Task prompt: Put the data from its first line through the line with "(x=650, y=380)" into a Markdown table. Use two columns, No. and Text: number each line in order, and leave out any blank lines.
··· Task material
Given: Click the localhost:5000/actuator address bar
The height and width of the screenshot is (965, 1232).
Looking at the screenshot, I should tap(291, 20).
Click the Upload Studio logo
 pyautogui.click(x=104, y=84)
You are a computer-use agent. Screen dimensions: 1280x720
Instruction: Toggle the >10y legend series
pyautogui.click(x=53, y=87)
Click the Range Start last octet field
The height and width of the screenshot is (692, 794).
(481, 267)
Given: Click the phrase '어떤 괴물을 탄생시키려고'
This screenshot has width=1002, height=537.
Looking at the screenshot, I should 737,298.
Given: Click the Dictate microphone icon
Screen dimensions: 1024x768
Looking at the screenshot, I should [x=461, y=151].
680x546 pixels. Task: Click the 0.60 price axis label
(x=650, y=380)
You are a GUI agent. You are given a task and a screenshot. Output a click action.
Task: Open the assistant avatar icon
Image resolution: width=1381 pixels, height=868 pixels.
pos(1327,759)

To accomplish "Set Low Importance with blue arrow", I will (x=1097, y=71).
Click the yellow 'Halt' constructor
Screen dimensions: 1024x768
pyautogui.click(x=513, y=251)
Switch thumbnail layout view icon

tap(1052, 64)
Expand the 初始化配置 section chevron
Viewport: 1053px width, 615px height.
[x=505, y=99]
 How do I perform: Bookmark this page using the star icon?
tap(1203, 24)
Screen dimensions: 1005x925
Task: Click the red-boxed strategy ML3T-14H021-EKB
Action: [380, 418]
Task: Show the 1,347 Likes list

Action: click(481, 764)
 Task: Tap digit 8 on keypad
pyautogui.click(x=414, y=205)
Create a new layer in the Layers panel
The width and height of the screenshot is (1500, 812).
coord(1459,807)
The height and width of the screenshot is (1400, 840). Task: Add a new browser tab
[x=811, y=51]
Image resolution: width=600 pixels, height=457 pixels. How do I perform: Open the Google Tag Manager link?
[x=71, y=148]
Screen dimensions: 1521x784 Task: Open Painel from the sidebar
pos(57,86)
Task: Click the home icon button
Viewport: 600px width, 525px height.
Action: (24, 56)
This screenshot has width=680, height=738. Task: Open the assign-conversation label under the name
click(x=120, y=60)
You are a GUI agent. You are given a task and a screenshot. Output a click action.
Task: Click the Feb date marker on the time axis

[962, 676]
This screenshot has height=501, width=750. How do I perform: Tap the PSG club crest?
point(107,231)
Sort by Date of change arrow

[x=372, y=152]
······
Exercise solution:
| No. | Text |
|---|---|
| 1 | Given: Click the localhost:5000/actuator address bar |
| 2 | The height and width of the screenshot is (965, 1232). |
| 3 | Looking at the screenshot, I should tap(291, 20). |
| 4 | Click the Upload Studio logo |
| 5 |  pyautogui.click(x=104, y=84) |
| 6 | You are a computer-use agent. Screen dimensions: 1280x720 |
| 7 | Instruction: Toggle the >10y legend series |
| 8 | pyautogui.click(x=53, y=87) |
| 9 | Click the Range Start last octet field |
| 10 | The height and width of the screenshot is (692, 794). |
| 11 | (481, 267) |
| 12 | Given: Click the phrase '어떤 괴물을 탄생시키려고' |
| 13 | This screenshot has width=1002, height=537. |
| 14 | Looking at the screenshot, I should 737,298. |
| 15 | Given: Click the Dictate microphone icon |
| 16 | Screen dimensions: 1024x768 |
| 17 | Looking at the screenshot, I should [x=461, y=151]. |
| 18 | 680x546 pixels. Task: Click the 0.60 price axis label |
| 19 | (x=650, y=380) |